Certificate of Deposit
Certificates of Deposit (CDs) are typically issued by commercial banks that restrict access to invested funds but offer much higher interest rates. When you open a CD, you must choose a specific period. Terms can range from three months to five years, with longer terms usually offering higher rates. If money is withdrawn before the end of the term, there are typically penalties.
Here are potential pros and cons of using a CD as the best way to keep an emergency fund:
- CDs are offered through FDIC-insured banks and credit unions.
- They offer better returns than savings deposits.
- Fixed, predictable returns; CDs deliver a specific yield within a certain period.
- A wide selection of terms exists to help investors choose a term that best suits their needs.
- A wide selection of account options exists, such as no-penalty CDs that allow savers to get a better interest rate with the option to close the account with no penalties.
- Because of limited liquidity, savers may have difficulty accessing funds in a time of need and usually have to pay a penalty for early withdrawal.
- Because rates are fixed, there’s a risk of inflation.
- Returns are typically lower than other higher-risk asset classes.
- There’s reinvestment risk with CDs.

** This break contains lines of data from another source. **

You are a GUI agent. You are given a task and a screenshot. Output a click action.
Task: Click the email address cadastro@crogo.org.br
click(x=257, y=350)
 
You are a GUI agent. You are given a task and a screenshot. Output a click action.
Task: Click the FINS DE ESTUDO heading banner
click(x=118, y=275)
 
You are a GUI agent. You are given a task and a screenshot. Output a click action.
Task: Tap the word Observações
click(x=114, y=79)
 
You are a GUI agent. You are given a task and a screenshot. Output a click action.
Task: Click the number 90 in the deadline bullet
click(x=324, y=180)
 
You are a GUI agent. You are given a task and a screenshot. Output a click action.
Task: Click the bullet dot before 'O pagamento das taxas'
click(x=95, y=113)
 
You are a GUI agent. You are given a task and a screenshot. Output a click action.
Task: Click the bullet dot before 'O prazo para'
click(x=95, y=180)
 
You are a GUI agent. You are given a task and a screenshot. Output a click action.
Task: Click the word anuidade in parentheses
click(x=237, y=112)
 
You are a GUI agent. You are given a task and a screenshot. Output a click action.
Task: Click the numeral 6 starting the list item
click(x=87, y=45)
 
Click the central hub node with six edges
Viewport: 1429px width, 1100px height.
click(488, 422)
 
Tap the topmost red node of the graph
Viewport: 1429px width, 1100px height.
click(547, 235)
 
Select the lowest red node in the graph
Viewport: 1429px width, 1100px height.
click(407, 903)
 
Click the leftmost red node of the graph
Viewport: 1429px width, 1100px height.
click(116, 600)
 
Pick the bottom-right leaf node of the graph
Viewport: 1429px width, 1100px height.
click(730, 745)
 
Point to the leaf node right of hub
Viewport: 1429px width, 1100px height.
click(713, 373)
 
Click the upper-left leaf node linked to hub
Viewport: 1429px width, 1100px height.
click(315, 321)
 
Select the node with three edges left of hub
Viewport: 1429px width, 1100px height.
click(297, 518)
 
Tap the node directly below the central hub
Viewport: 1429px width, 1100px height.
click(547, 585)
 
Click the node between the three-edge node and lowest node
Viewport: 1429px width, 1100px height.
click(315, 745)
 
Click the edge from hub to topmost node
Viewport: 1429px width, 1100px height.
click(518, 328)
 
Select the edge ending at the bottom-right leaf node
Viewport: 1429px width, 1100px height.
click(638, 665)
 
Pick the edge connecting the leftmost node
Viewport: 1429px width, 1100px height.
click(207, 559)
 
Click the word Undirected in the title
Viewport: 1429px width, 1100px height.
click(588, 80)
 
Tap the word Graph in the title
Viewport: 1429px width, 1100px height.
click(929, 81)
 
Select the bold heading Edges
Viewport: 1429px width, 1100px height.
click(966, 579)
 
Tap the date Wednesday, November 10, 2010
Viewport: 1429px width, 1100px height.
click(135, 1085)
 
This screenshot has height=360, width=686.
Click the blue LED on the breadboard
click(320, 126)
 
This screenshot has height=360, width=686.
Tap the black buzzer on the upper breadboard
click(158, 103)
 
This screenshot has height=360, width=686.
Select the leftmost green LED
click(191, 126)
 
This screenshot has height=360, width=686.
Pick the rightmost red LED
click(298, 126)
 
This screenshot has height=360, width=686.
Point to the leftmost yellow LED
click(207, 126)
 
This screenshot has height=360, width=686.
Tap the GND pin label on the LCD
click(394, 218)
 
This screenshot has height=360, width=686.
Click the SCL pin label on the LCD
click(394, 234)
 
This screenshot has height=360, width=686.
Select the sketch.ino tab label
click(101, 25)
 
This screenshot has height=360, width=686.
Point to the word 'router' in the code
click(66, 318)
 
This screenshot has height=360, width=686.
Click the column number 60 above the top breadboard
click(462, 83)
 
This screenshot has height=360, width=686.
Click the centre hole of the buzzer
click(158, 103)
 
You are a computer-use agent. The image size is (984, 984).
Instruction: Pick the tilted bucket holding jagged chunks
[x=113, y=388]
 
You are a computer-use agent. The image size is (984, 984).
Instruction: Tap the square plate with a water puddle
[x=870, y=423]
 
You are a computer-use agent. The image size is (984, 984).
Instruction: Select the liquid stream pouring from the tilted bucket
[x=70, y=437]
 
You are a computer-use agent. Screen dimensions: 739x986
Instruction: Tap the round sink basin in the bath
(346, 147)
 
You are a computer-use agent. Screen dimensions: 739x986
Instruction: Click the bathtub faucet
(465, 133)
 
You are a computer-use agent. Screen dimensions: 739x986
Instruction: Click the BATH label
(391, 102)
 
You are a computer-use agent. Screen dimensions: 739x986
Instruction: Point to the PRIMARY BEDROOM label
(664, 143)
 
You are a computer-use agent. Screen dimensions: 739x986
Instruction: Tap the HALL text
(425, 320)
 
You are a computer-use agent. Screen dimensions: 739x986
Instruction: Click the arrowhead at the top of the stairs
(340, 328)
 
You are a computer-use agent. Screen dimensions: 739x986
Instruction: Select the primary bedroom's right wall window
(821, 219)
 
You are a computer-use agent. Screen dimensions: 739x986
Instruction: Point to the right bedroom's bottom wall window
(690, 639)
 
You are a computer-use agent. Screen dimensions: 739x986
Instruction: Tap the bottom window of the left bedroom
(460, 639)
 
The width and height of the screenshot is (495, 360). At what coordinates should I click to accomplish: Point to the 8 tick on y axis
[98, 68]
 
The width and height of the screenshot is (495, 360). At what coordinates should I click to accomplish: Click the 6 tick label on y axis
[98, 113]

When interest rates are going down, savers who locked in a rate will need to invest in lower-yielding CDs when their CD matures.
- Savers must pay taxes on accrued interest.
Traditional Bank Account
We can add traditional bank accounts to the list of best ways to keep an emergency fund. Here are a few pros and cons of traditional accounts:
- They are easily accessible and can be withdrawn at any time.
- You can access your account online or go to a brick-and-mortar bank or credit union, depending upon which one you choose.
- Your money is safe with FDIC-insured banks or credit unions.
- Traditional accounts are low-yield, and you won’t see the same return as with other account types.
- Interest earned is taxed as ordinary income.
- It’s easy to withdraw money at any time, even when it’s not an emergency.
Best Way to Keep an Emergency Fund
There’s no single best way to keep an emergency fund, and regardless of what you decide, you can always choose more than one option. Allocating money to different accounts gives you multiple options for financing your emergency.